** start Source excerpt **

Friday, December 11, 2009

Reimagining Home


Go where you will.
Take the long lashes
that guard your eyes
and sweep a path
across this earth....

there is no fixed place
on earth for man
or woman...


Alice Walker from Revolutionary Petunias

There is no place called home. 

The place where I spent many years growing up still exists.  My mother still lives there.  The land she's been cultivating for over twenty years is mature now with tall trees shading her moss garden, accented by purple flowering hostas and lacy white hydrangeas. Large fuchsia rhododendrons put on a show every Spring.  There are vistas of  Black Eyed Susans in the summer, and roses that bloom from April till November.  One night this year I dreamt that the garden was gone, that I would never see it again.  On my next visit I crept outside at night and hugged every tree, thanked every corner of the garden for being there.

Soon after I'd gotten back to my apartment in the city, my mom called to tell me the apple orchards at the end of the block had all been cut down. A new subdivision was being built.   My mother's boxwood has been browning.  Box is very sensitive to air pollution.  We know this story.  Its the same all over.

** end Source excerpt **
** start Data provided **

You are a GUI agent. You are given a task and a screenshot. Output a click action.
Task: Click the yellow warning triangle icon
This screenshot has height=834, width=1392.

** end Data provided **

Do this:
Transcribe the passage of the "Reimagining Home" post verbatim, from "There is no place" up to and including "for being there.".

Solution to this problem:
There is no place called home. 

The place where I spent many years growing up still exists.  My mother still lives there.  The land she's been cultivating for over twenty years is mature now with tall trees shading her moss garden, accented by purple flowering hostas and lacy white hydrangeas. Large fuchsia rhododendrons put on a show every Spring.  There are vistas of  Black Eyed Susans in the summer, and roses that bloom from April till November.  One night this year I dreamt that the garden was gone, that I would never see it again.  On my next visit I crept outside at night and hugged every tree, thanked every corner of the garden for being there.